On April 20, 1998 a Chicago federal jury ruled against Joe Scheidler and the Pro-Life Action League in the NOW v. Scheidler RICO case. It happened to be Justice John Paul Stevens’ 78th birthday.
Four years earlier Stevens had joined the entire Supreme Court in ruling that the National Organization for Women could use the RICO statute to go after pro-life protesters — specifically the Pro-Life Action League and Operation Rescue along with their respective founders, Joe Scheidler and Randall Terry.
In 2003 the U. S. Supreme Court ruled 8-1 in favor of the protesters, deciding that they were not guilty of violating the RICO law.
The lone dissenter? John Paul Stevens who, in his dissent, called the Court’s ruling “murky.” He went on to write that the beneficiaries of the Court’s 8-1 ruling are a “class of professional criminals whose conduct persuaded Congress that the public needed federal protection from extortion.”
Stevens was referring the passage of the Freedom of Access to Clinic Entrances Act (FACE) signed into law by Bill Clinton in 1994.
But when NOW v. Scheidler went back to the Supreme Court for review a third time, Stevens took the position that the Court had already decided the case, that the Petitioners (Scheidler, et al.) had not violated RICO, and stated in the oral hearing, “We also actually entered a mandate too.”
Stevens was appointed to the Supreme Court by President Gerald Ford in 1975. He had been considered a conservative as an appellate judge, but as the makeup of the Supreme Court moved to the right under Reagan and Bush, Stevens moved to the left and has tended in the latter half of his high court career to be a liberal vote.

Brief 1
Give every four-digit year mentioned in the passage on Justice Stevens, in the order the years appear.
Brief 2
Pick up the passage on Justice Stevens after its last sentence and write a few more sentences that carry it on.
The data after this point are not needed for any task.

Extracted information
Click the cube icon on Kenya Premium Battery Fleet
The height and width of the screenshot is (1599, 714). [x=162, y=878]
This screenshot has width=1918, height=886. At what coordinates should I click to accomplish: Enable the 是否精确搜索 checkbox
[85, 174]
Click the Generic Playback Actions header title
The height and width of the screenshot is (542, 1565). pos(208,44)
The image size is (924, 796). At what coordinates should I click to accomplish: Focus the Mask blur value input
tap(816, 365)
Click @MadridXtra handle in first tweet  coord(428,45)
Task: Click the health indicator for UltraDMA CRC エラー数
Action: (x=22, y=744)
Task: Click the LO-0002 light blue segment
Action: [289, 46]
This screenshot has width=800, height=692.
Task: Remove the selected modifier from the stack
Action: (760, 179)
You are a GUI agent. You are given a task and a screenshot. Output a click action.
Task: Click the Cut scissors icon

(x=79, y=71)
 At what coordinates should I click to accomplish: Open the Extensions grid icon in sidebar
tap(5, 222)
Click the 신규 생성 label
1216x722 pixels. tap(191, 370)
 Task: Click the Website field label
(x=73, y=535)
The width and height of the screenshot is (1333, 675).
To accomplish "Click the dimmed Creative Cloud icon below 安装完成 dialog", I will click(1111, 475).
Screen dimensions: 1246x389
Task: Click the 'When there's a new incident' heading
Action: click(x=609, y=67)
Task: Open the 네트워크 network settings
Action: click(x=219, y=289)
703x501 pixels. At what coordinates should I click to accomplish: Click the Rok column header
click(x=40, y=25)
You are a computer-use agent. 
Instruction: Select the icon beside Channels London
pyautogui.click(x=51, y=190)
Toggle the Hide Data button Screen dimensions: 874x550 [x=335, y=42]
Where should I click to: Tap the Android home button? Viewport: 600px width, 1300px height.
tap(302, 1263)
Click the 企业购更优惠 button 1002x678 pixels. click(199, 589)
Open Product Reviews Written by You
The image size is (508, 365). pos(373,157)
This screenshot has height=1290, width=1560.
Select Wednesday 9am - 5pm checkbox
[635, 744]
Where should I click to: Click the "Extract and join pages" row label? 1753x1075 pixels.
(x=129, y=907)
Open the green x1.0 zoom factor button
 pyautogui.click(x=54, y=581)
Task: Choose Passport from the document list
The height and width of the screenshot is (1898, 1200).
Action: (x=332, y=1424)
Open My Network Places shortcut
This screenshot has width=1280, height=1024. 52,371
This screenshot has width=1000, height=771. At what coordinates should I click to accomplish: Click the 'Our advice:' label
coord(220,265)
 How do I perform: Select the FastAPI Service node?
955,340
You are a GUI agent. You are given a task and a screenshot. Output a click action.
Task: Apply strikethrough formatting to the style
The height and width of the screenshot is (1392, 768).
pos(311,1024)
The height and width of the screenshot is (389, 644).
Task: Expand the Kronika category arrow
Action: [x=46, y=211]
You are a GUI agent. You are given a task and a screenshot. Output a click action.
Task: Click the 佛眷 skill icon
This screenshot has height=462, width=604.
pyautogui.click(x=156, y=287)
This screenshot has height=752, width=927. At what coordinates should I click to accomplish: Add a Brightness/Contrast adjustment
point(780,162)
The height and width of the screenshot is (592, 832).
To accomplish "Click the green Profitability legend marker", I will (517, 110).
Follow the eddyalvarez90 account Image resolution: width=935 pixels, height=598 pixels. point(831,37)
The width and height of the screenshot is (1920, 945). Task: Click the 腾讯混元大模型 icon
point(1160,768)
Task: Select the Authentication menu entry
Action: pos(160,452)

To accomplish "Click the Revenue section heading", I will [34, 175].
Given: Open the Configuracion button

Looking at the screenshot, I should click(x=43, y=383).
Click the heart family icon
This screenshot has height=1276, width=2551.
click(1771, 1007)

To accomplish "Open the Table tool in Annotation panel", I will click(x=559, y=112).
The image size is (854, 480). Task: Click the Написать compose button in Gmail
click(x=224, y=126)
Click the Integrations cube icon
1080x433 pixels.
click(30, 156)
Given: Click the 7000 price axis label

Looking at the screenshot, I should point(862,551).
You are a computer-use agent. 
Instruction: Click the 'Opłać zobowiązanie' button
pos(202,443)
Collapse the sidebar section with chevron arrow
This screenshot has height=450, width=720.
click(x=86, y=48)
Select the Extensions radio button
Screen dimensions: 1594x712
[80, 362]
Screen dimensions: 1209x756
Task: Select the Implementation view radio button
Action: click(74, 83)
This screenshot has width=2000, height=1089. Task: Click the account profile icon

Answer area 1
1998, 2003, 1994, 1975

Answer area 2
Stevens consistently voted to uphold Roe v. Wade and opposed measures that would regulate abortion. Pro-Lifers have prayed for his retirement for decades, and Stevens has stayed on the court longer than most justices.
He will turn 90 on Tuesday, April 20. His exit from the court will give President Obama an opportunity to appoint another justice of his own stripe, but it is unlikely that any choice could be worse than Stevens has been on the abortion issue.
Obama will select a justice that reflects his own liberal views, but as has often happened, that choice could grow and shift positions once he or she is on the Court. We just hope that Obama’s choice will not be Diane Wood, who listed membership in the National Organization for Women in her biography for the Sullivan’s Law Directory and clerked for Justice Harry Blackmun, who wrote the 1973 Roe v Wade decision.
Wood wrote the 2000 Appellate decision in NOW v. Scheidler, fully concurring with the jury’s 1998 decision against Scheidler, and the 2003 Appellate decision in which she bought hook, line and sinker the National Organization for Women’s notion that the Supreme Court had not actually meant what it said in finding for Scheidler that:
Because all of the predicate acts supporting the jury’s finding of a violation of the Racketeer Influenced and Corrupt Organizations Act must be reversed, the Seventh Circuit’s decision that petitioner protesters’ activities at abortion clinics violated RICO must also be reversed.
Once again we caution pro-life activists: Do not count on judges, legislators or presidents to protect life. It is our job to build a Culture of Life.